• Given the recent economic downturn and headwinds that the continent is experiencing- is Africa still offering opportunities to investors?

    DHL has said that Africa still is one of the last frontiers for growth, and predicts that the region will “continue to grow as it has over the past decade due to the vast number of unexploited opportunities available for local and foreign investors”.

    At the beginning of the year, World Bank’s January 2016 Global Economic Prospects reported that Sub-Saharan Africa’s real Gross Domestic Product (GDP) grew at its lowest rate since 2009 in 2015 with a growth of a 3.4 percent.
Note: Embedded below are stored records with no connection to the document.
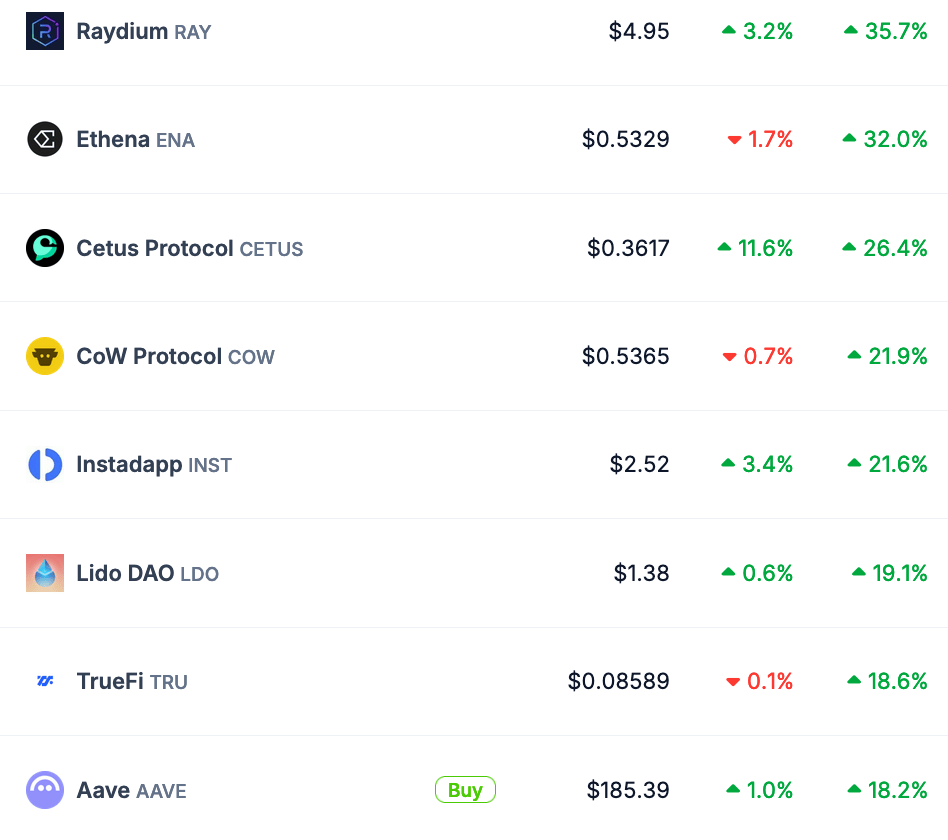Open the Raydium RAY coin link
This screenshot has width=948, height=840.
143,32
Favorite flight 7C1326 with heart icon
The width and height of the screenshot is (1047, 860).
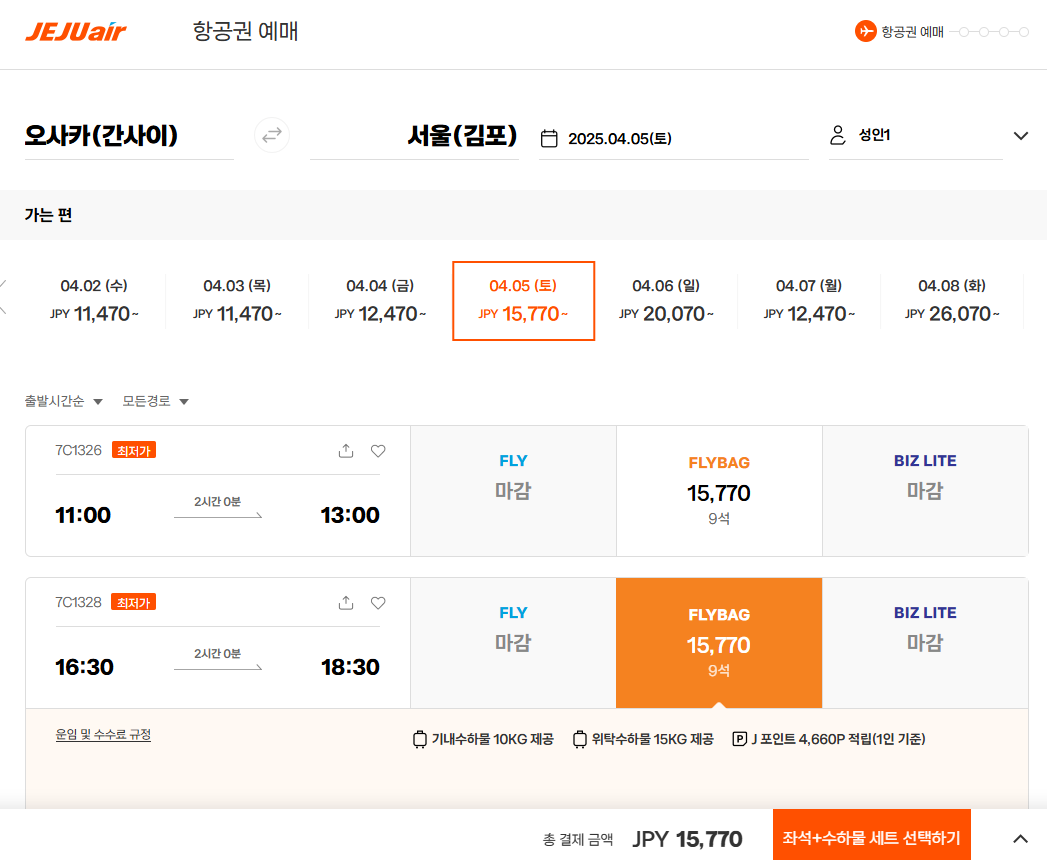point(378,451)
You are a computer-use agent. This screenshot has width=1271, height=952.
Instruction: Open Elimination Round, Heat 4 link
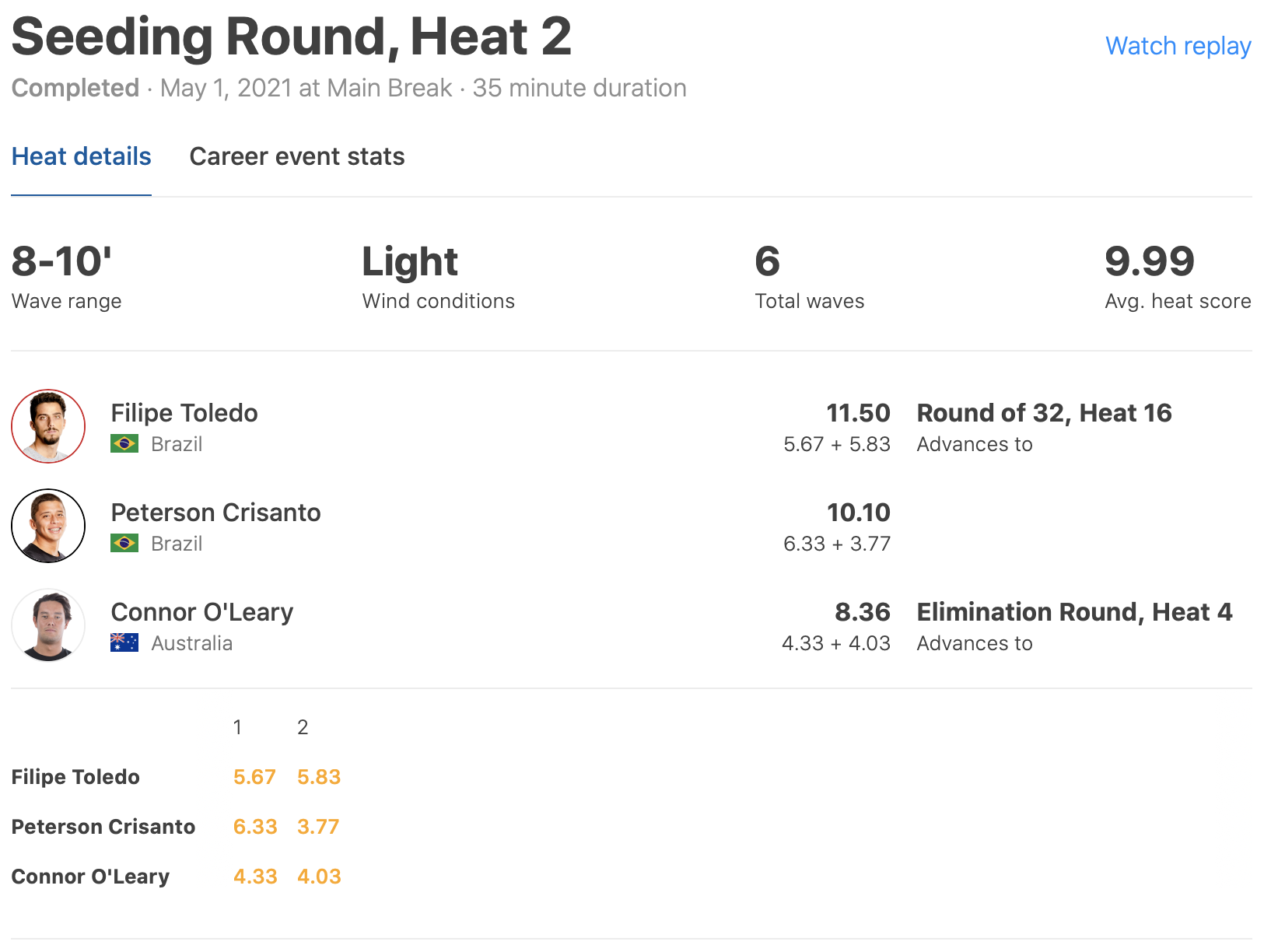point(1074,612)
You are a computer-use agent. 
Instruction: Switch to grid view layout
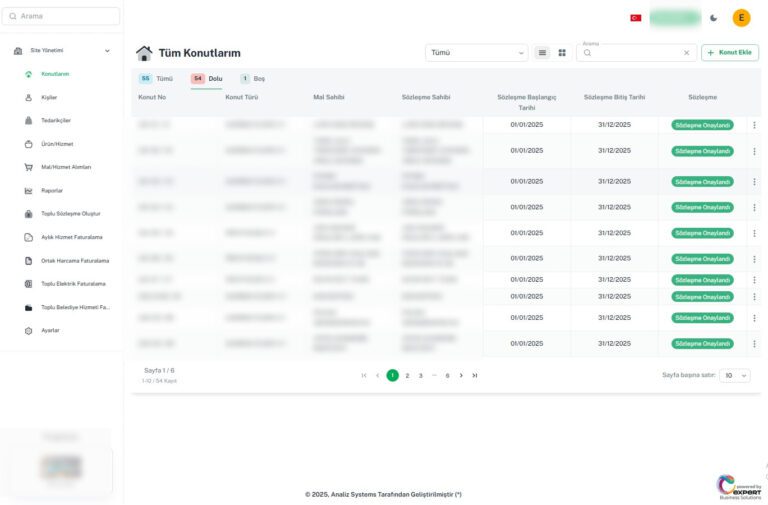(x=562, y=53)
This was down from the 4.6 percent and 4.9 percent growth that was reported in 2014 and 2013 respectively.

    But Hennie Heymans, Managing Director of DHL Express Sub-Saharan Africa is optimistic of a better economic progression.

    “The drop in GDP growth for the region over the past year shouldn’t deter investors,” he said adding that the continent will continue to thrive, albeit, at a slightly slower pace as previously experienced.
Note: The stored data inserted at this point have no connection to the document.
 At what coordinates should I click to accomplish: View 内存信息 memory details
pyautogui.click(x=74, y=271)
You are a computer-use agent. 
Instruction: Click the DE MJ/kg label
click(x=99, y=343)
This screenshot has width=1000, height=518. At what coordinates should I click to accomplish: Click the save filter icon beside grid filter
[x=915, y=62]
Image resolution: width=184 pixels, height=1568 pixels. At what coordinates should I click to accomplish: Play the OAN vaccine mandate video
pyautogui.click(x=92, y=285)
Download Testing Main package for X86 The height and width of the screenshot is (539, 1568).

    The economic slowdown experienced last year was as a result of compounded challenges including the drop in the demand for the continent’s commodities resulting in falling prices, and declining currencies. Political instability and El Nino which caused widespread drought were also major contributors to the drop.

    Heymans noted that despite all these challenges, “the region remains abound with untapped prospects and offers growth opportunities in 2016 for those willing to seek them out.”
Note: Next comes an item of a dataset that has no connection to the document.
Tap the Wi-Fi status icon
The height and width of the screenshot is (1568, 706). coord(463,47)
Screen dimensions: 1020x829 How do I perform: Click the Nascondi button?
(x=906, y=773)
    DHL’s positive outlook for Africa in 2016 and the coming year has been supported by the latest World Bank Africa’s Pulse which posited that: “The good news is that domestic demand generated by consumption, investment, and government spending will nudge economic growth upwards to 4.4 percent in 2016, and to 4.8 percent in 2017.”

    According to the report, some specific regions like Cote d’Ivoire, Ethiopia, Mozambique, Rwanda, and Tanzania were listed as countries expected to sustain a growth of about 7% per year in 2015 throughout to 2017. This, the report said was due to large-scale investment into energy and transport projects, consumer spending, and investment in the resource sector.

    Each country offers unique investment opportunities

    DHL advised investors to enter each economy with an open mind and explore the unique opportunities.

    While in Ethiopia investors can tap into the telecommunication sector which is growing rapidly, in Mozambique, the retail sector is offering huge opportunities, Heymans said adding that the latter has a growing middle class and shopping culture and with a limited availability of common products, this sector offers opportunities for both small and large businesses.

    On the other hand, Rwanda’s ambition to become a regional Information and Communications Technology (ICT) hub, creates an insatiable market for communication devices and ICT-related equipment.

    Although, there are great opportunities in the continent, Heymans underpinned that underdeveloped infrastructure and bureaucracy are some of the bottlenecks hindering swift growth. He pointed the case of Madagascar which could be a “potentially lucrative opportunity for investors due to the country’s coal, nickel and ilmenite resources, however, several legislative reforms are still needed.”

    “The opportunities are clearly there, it’s all about having a long-term, sustainable focus on the region,” he concluded adding that the logistics company will continue to pursue the ultimate goal of seeing Africa thriving.